The document praises the power of Holy Communion “to assist a person in growing in their union with Christ,” and especially Viaticum or final communion, which “has a power of particular significance and importance as the seed of eternal life and the power of resurrection.” Again, the logic of “accompaniment” and the spirit of nonjudgmentalism clear the way for the priest to provide final communion that helps “prepare” a Catholic for suicide. The same, of course, goes for funeral rites. Suicide is not an impediment.

In order to make sure they’re read rightly, the bishops sum up their sacramental theology: “To one and all we wish to say that the pastoral care of souls cannot be reduced to norms for the reception of the sacraments or the celebration of funeral rites.” Which is to say, Catholic moral teaching supplies guidelines, not rules.

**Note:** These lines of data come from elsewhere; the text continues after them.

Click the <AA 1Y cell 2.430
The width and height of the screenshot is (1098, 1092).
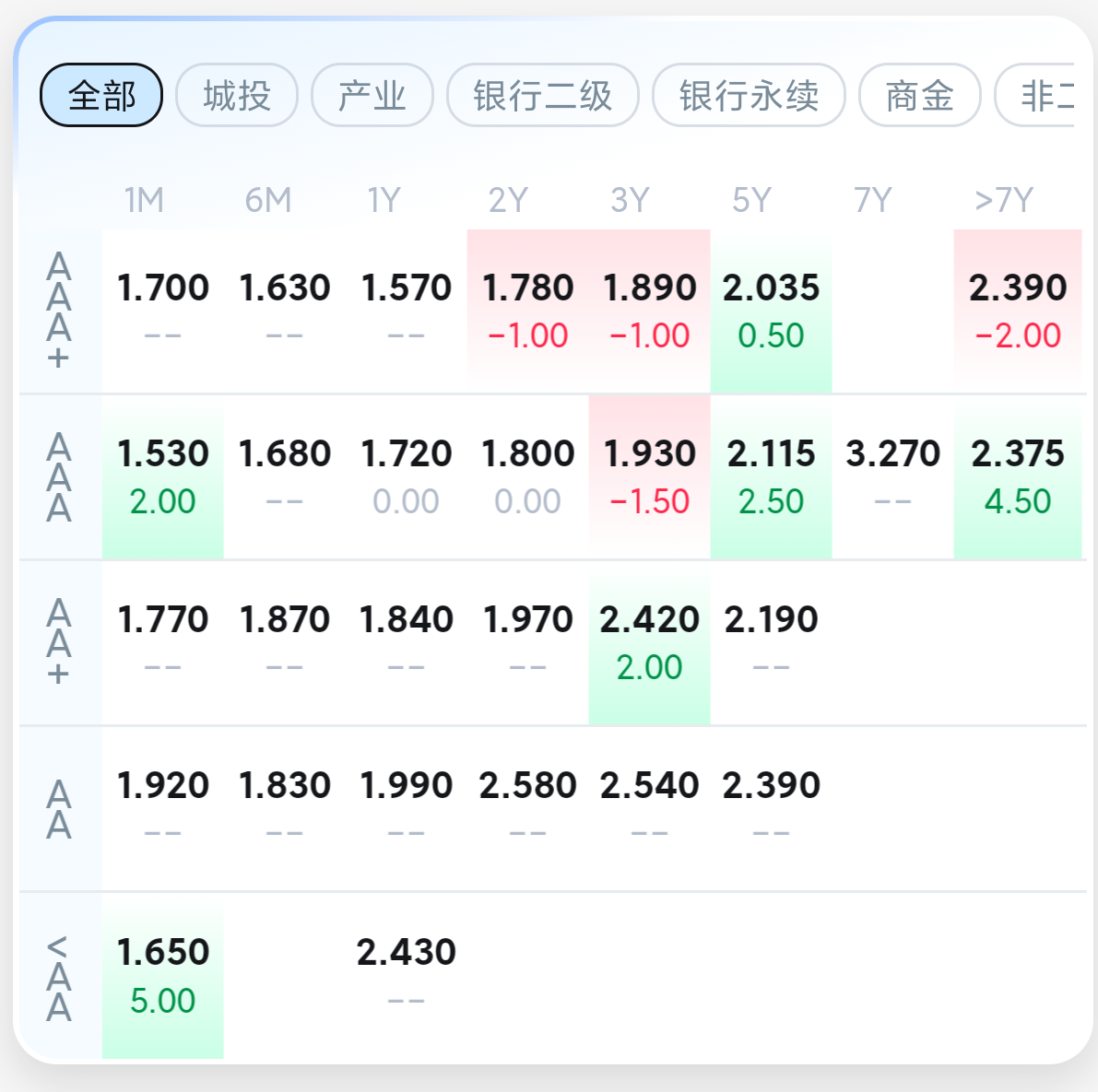[x=406, y=974]
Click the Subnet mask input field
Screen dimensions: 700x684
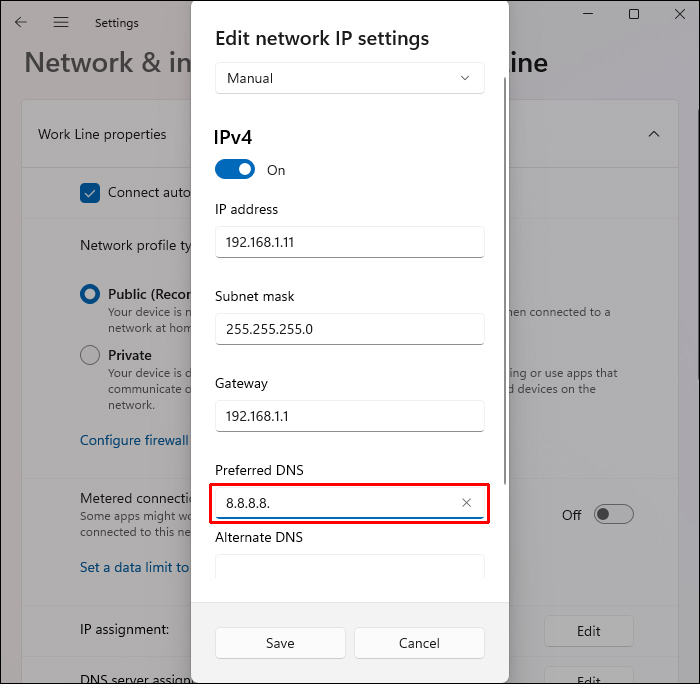point(349,329)
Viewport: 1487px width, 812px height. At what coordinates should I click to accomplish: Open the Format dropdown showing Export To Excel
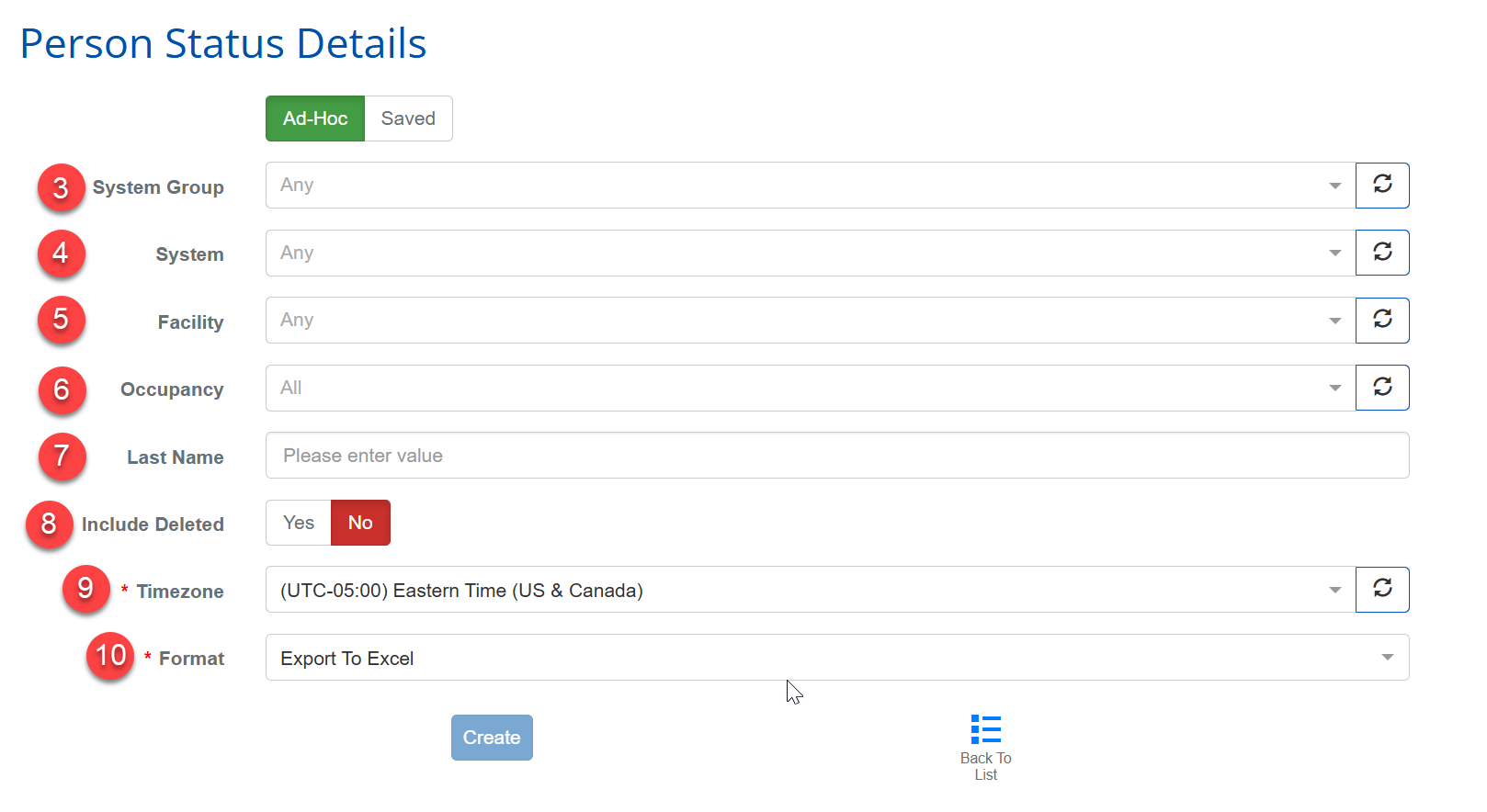tap(836, 658)
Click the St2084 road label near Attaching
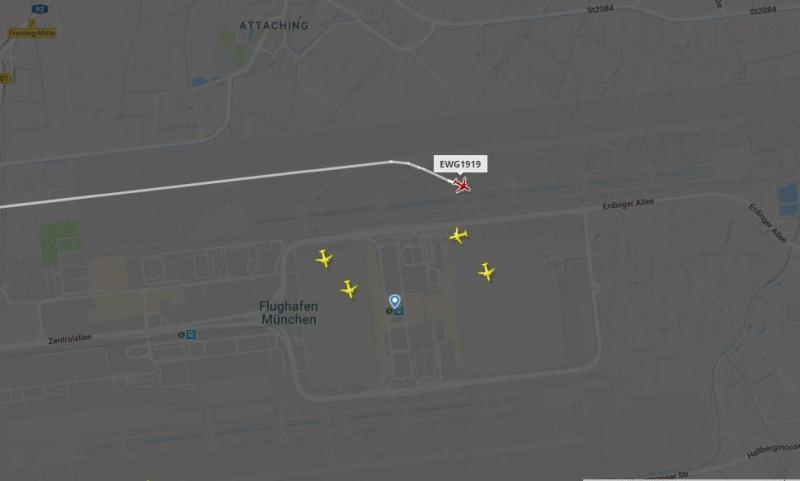The image size is (800, 481). pos(600,10)
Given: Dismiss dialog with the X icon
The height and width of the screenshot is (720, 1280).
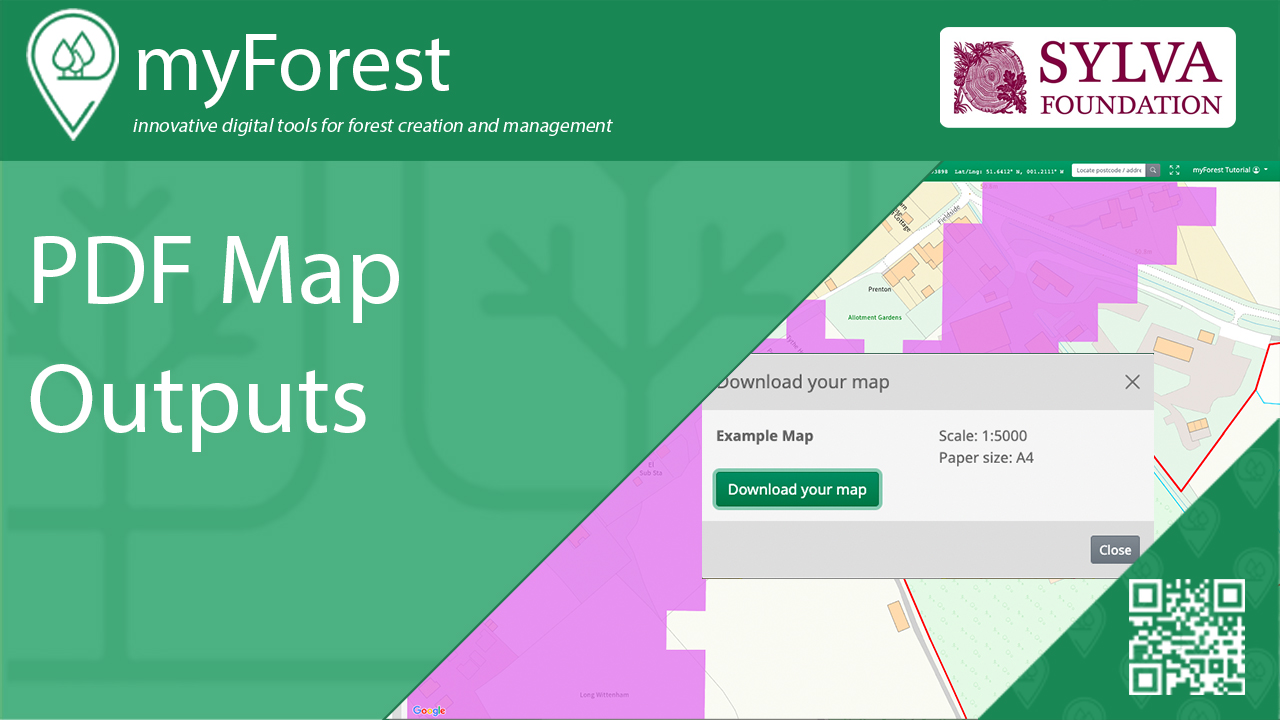Looking at the screenshot, I should pos(1132,382).
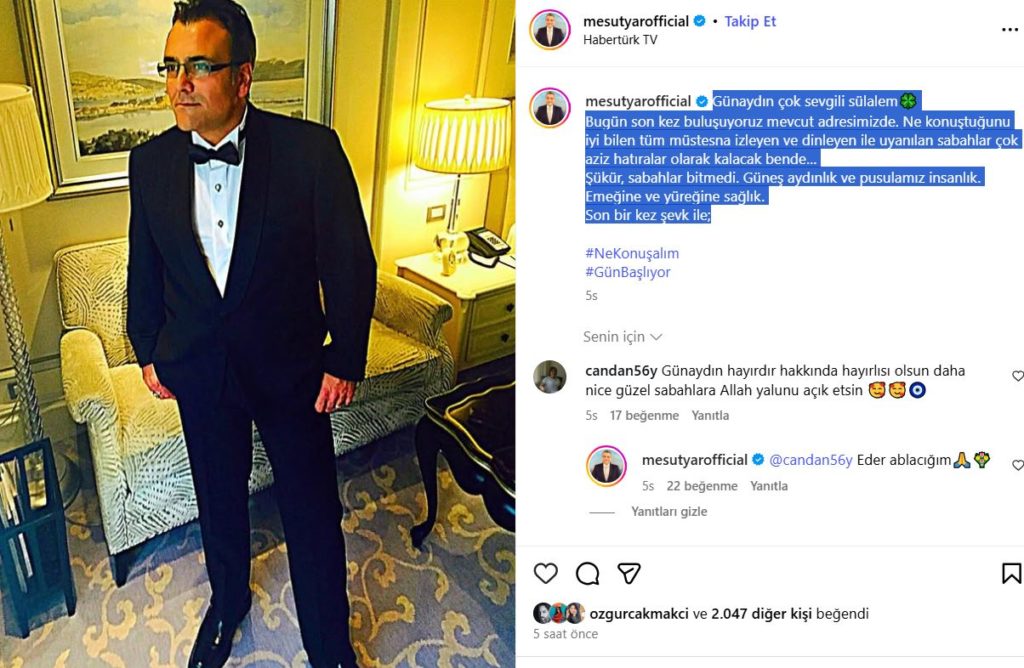
Task: Share post with the paper plane icon
Action: (628, 573)
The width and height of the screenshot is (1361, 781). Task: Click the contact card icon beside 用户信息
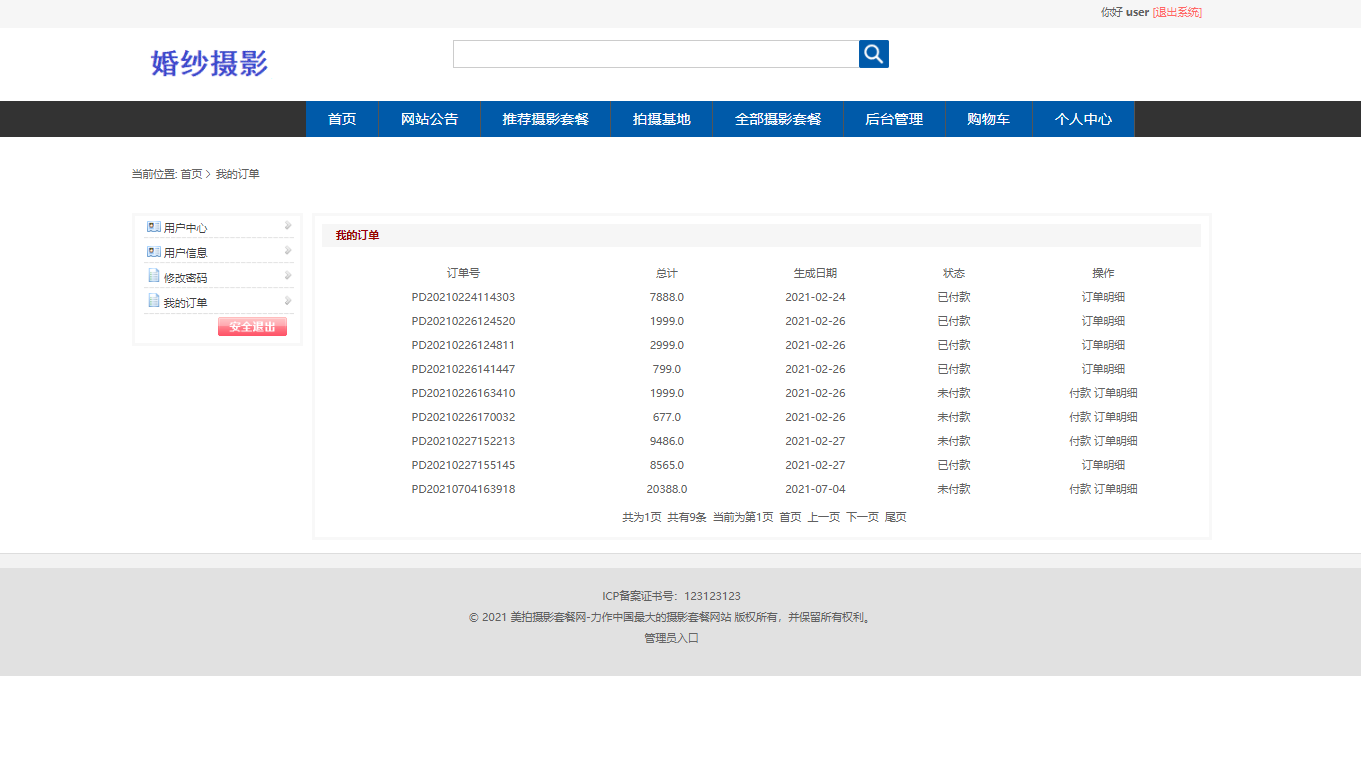pyautogui.click(x=152, y=250)
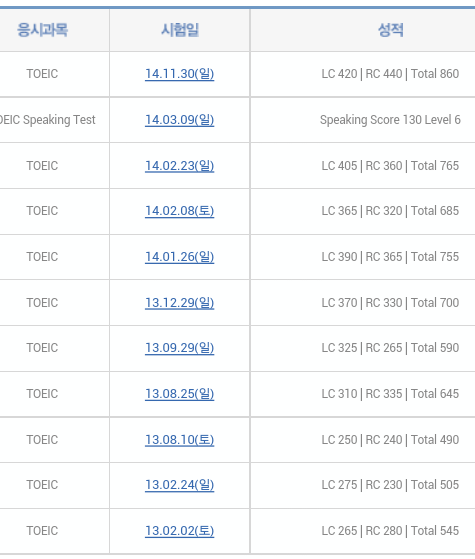This screenshot has width=475, height=559.
Task: Click the 13.09.29(일) test date link
Action: click(179, 348)
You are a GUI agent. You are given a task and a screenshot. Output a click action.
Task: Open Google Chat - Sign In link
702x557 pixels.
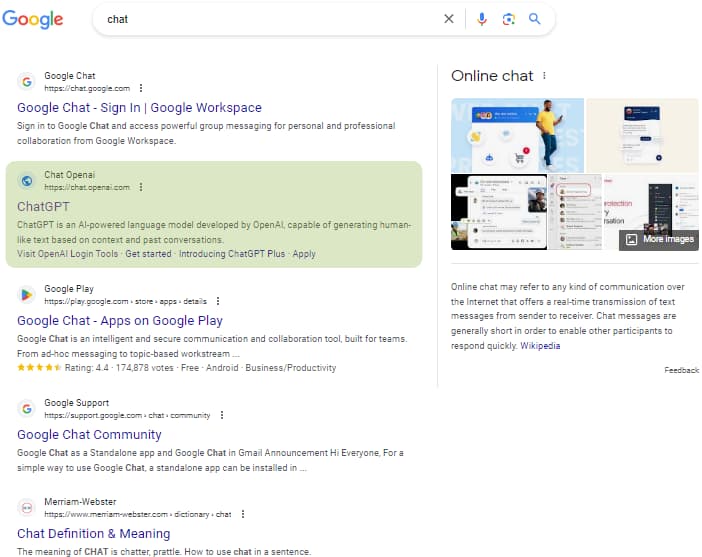click(139, 108)
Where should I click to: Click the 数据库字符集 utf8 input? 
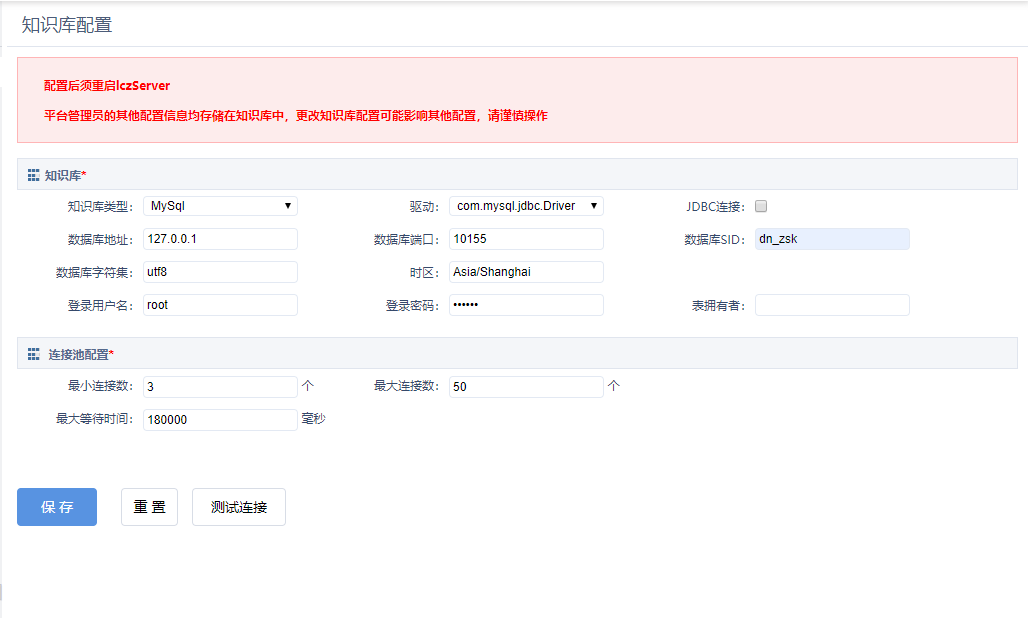coord(220,272)
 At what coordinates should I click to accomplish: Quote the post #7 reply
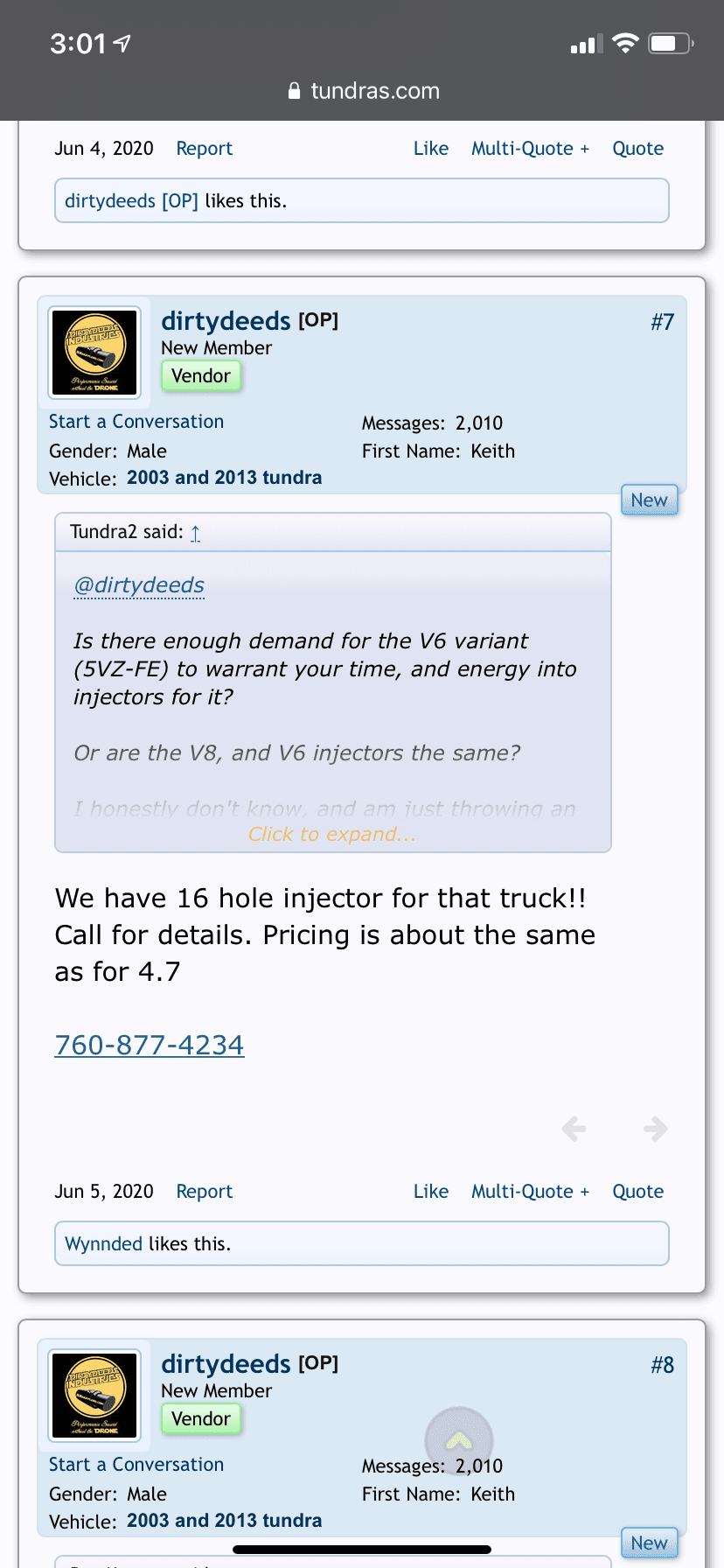638,1192
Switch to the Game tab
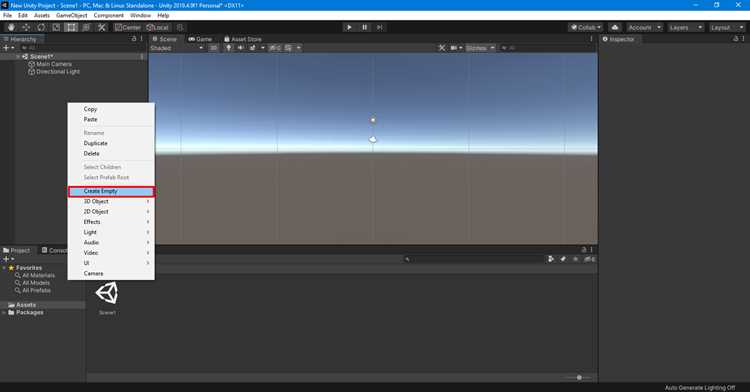This screenshot has height=392, width=750. (200, 39)
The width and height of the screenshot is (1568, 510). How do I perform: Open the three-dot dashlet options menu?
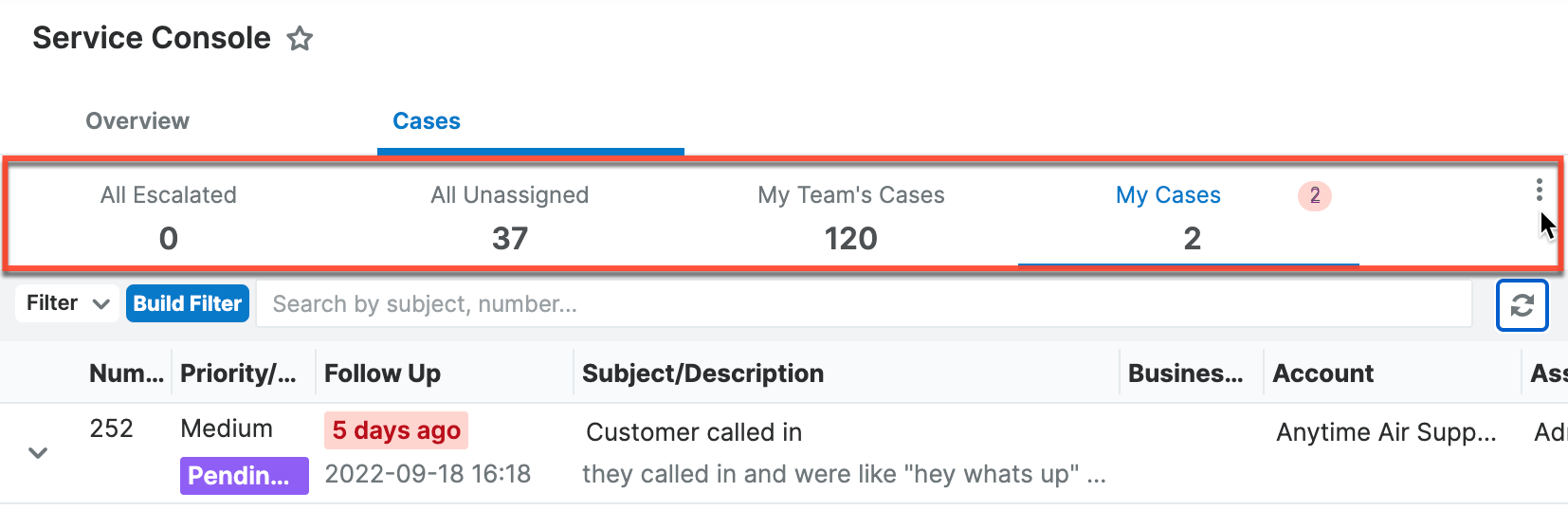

This way of thinking is encouraged by Pope Francis’s habitual antinomianism, which treats canon law, sacramental norms, and theological principles as impediments to God’s love. Francis says many things, of course, but bishops are getting the message. The “gospel” is mercy without judgment, grace without truth, and church without form.

Francis’s signature phrases and the emphases of his pontificate prepare the way for the grotesque possibility, realized in this document, that bishops of the Church and servants of Christ will become cheerful, “pastoral” chaplains of the culture of death. “Persons and their families, who may be considering euthanasia or assisted suicide and who request the ministry of the Church need to be accompanied with dialogue and compassionate, prayerful support.” These bishops are convinced that they can bring people the gospel of life in some mysterious, inner way, even as their words and actions tell the world that the choice of death should occasion “dialogue,” not a clear statement of moral truth.

Shame on the bishops of Canada’s Maritime Provinces. Shame on this pontificate. As I’ve written in the past, sidelining the objectivity of truth encourages the triumph of bourgeois religion, a generic do-good sentimentality characterized by only one stricture—which is that the conduct of the well-off, well-educated, and well-intentioned residents of the rich world of the West is not to be judged in any definitive way. People like us make mistakes, of course. But our issues are “highly complex” and “intensely emotional,” and we mean well. We can be complicit with “structures of injustice,” and even play roles in an “economy that kills.” But we never sin.

It’s ironic that this supposedly revolutionary pope should be such a reassuring champion of the therapeutic culture of the West. Though perhaps it’s not ironic. The rhetoric of revolution has long served wonderfully to transform sin, judgment, and redemption into injustice, consciousness-raising, and social change.

R. R. Reno is editor of First Things.